Fin avril, les chiffres des immatriculations du premier trimestre sont tombés en Europe et confirment les difficultés globales du secteur. Les ventes de véhicules particuliers neufs sur le Vieux Continent ont ainsi reculé de 1,9 % au cours des trois premiers mois de l’année. En revanche, les chiffres sont très contrastés d’un groupe à l’autre. Si les ventes de véhicules Stellantis ont reculé de 14 %, celles de Tesla dégringolent de 45 %, selon l’ACEA. Preuve que les constructeurs européens gardent des atouts dans leur manche : Stellantis est passé devant Toyota concernant les ventes de véhicules hybrides grâce à sa technologie e-DCT. Quant à Renault Group, ses ventes trimestrielles en Europe ont augmenté de 9,5 % (+11,6 % en mars !).
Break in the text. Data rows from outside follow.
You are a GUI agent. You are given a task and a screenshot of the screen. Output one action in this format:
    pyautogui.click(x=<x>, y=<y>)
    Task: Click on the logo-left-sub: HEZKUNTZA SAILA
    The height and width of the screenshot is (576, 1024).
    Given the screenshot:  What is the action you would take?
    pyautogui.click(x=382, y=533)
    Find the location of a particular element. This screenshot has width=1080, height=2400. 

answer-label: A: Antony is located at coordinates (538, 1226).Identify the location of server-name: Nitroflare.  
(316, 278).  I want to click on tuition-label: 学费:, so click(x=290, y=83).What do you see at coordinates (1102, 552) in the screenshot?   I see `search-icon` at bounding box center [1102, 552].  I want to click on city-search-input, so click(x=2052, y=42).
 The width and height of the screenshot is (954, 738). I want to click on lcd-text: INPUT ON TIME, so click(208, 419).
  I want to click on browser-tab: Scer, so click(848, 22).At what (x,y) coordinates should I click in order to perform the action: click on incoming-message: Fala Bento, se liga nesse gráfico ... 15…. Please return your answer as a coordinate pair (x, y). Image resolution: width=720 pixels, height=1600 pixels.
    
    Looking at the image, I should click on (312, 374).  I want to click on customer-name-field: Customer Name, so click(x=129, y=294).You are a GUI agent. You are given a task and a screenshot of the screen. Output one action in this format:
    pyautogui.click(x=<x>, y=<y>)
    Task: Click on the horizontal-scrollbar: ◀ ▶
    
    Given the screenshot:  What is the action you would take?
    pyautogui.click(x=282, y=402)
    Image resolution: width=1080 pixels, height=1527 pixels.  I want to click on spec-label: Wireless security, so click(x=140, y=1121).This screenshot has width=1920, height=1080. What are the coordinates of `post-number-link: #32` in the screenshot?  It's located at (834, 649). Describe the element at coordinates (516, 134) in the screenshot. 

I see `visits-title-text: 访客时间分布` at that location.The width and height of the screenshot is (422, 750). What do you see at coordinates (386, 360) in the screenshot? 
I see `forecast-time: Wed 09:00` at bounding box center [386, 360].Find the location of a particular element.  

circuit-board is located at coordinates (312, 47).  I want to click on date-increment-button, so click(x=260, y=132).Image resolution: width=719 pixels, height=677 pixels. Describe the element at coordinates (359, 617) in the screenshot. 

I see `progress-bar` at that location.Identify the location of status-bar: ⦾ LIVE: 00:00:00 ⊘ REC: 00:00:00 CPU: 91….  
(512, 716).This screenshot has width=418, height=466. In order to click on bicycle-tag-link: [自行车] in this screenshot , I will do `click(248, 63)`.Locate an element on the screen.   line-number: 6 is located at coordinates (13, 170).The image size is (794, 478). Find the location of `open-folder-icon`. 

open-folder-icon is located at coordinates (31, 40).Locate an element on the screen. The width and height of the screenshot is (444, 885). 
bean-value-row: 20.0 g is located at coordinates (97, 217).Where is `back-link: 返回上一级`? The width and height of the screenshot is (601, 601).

En outre, il semble que les autorités européennes commencent à entendre les revendications des constructeurs du Vieux Continent qui ne cessent d’alerter depuis plusieurs années des lourdes conséquences des réglementations imposées par Bruxelles. Jeudi 8 mai, le Parlement européen a ainsi validé un assouplissement des règles imposées aux constructeurs en matière d’émissions de CO2. Un vote qui s’inscrit dans la continuité du plan de soutien à la filière annoncé début mars par la Commission européenne. Les Eurodéputés ont voulu accorder un peu de temps aux constructeurs et leur éviter de devoir acquitter, dès 2025, des amendes potentiellement catastrophiques dans le contexte actuel. Un sursis qui pourrait appeler d’autres décisions du même ordre. Un signe aussi que la sortie de route des constructeurs européens n’est peut-être pas inéluctable.